**任务目标**
将访谈选段中以“刘尚希:这里存在一种误解。未”开头、以“否实行分税制,可视情况而定。”结尾的部分逐字照录。

**访谈选段**
--------------------------------

1.1994年税改以来,中央财政的规模在不断加大,地方财政规模在逐渐缩小;很多具体事务,是由区、县、乡等基层政府来完成。中央与地方事权与财权不匹配的状态长期存在,这种不对称的局面,是否需要调整?

刘尚希:这里存在一种误解。未来财政体制变革的方向,应该是保障“财力”与“事权”相匹配,而不是“事权”与“财权”相匹配。

呼吁“事权”与“财权”相匹配的人,只是站在某些特定地方的立场。因为按照主体功能区的要求,有些地方可以开发,但有些地方要限制开发,甚至禁止开发。像三江源这样的地方,就属于禁止开发的区域。对于要限制开发、禁止开发的地区,即便他们拥有财权,由于缺乏税源,也无法获得相应的财力。所以,对地方政府而言,更重要的是要做到“财力”与“事权”相匹配,这是完善财政体制的目标,至于是否通过“财权”与“事权”相匹配来实现,这是路径选择问题,不是最高原则,更不是目标。如果路径与目标一致,就可以采用;如果不一致,就不能采用。

至于在省以下政府间,如何去划分财力,是分税制还是其他办法,这是一个途径选择的问题,要根据各省具体情况而定,不能一刀切。

2.目前的分税制,更多是在规范中央与省一级政府的关系:各个税种究竟是归中央还是归地方,中央与地方分享税的比例都有明确的规定。但省以下各级政府,并没有贯彻上述分税制。有专家建议,应当借助目前进行的“省直管县”试点,促进财政层级的扁平化,缩减到省、县、乡三个层级,在此基础上,进一步贯彻分税制。且在十二五规划中,关于行政体制改革中,还提到“在条件成熟的地方,推行‘省直管县’试点”。缩减财政层级,是未来发展的方向吗?

刘尚希:我国的分税制,更多要从中央和地方的角度去理解。从这个角度来观察,我国是两个层级:中央与地方。从国家治理来看,基本是按照中央与地方两级架构来实施的。至于地方,包括省、市、县、乡,这是地方的内部划分,与中央、地方的划分是两个不同的层次,不能并列。按照五级政府去理解分税制,是一个误区。地方内部是否实行分税制,可视情况而定。

--------------------------------

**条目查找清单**
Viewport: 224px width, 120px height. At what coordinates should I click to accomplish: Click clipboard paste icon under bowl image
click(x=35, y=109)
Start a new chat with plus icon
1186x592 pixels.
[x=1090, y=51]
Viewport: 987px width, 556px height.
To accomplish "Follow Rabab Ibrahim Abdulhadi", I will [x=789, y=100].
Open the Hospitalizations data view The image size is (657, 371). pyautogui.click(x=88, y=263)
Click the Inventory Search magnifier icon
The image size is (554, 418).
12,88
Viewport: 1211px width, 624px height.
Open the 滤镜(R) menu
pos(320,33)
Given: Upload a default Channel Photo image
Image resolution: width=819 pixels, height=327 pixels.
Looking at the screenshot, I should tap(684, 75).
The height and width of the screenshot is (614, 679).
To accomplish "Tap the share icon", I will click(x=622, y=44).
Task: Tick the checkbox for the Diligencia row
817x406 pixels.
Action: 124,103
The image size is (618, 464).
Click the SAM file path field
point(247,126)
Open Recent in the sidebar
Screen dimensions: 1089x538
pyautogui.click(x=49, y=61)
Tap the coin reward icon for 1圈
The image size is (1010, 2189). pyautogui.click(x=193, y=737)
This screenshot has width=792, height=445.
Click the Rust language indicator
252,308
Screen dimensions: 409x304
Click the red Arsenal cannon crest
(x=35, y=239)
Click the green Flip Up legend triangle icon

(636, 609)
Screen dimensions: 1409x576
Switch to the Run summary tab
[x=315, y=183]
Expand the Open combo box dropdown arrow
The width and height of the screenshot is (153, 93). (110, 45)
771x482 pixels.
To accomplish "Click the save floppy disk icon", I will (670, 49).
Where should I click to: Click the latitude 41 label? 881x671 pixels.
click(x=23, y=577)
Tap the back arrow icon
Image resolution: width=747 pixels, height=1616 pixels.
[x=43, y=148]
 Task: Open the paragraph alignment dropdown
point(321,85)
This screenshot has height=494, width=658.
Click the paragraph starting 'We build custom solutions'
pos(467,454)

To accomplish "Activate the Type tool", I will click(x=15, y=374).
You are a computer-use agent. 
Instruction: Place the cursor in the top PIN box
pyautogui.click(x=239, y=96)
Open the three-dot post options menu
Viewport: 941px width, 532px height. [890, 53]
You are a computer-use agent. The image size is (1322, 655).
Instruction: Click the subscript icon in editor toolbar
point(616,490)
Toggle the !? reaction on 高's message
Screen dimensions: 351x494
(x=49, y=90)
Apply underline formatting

--------------------------------

**任务解答**
刘尚希:这里存在一种误解。未来财政体制变革的方向,应该是保障“财力”与“事权”相匹配,而不是“事权”与“财权”相匹配。

呼吁“事权”与“财权”相匹配的人,只是站在某些特定地方的立场。因为按照主体功能区的要求,有些地方可以开发,但有些地方要限制开发,甚至禁止开发。像三江源这样的地方,就属于禁止开发的区域。对于要限制开发、禁止开发的地区,即便他们拥有财权,由于缺乏税源,也无法获得相应的财力。所以,对地方政府而言,更重要的是要做到“财力”与“事权”相匹配,这是完善财政体制的目标,至于是否通过“财权”与“事权”相匹配来实现,这是路径选择问题,不是最高原则,更不是目标。如果路径与目标一致,就可以采用;如果不一致,就不能采用。

至于在省以下政府间,如何去划分财力,是分税制还是其他办法,这是一个途径选择的问题,要根据各省具体情况而定,不能一刀切。

2.目前的分税制,更多是在规范中央与省一级政府的关系:各个税种究竟是归中央还是归地方,中央与地方分享税的比例都有明确的规定。但省以下各级政府,并没有贯彻上述分税制。有专家建议,应当借助目前进行的“省直管县”试点,促进财政层级的扁平化,缩减到省、县、乡三个层级,在此基础上,进一步贯彻分税制。且在十二五规划中,关于行政体制改革中,还提到“在条件成熟的地方,推行‘省直管县’试点”。缩减财政层级,是未来发展的方向吗?

刘尚希:我国的分税制,更多要从中央和地方的角度去理解。从这个角度来观察,我国是两个层级:中央与地方。从国家治理来看,基本是按照中央与地方两级架构来实施的。至于地方,包括省、市、县、乡,这是地方的内部划分,与中央、地方的划分是两个不同的层次,不能并列。按照五级政府去理解分税制,是一个误区。地方内部是否实行分税制,可视情况而定。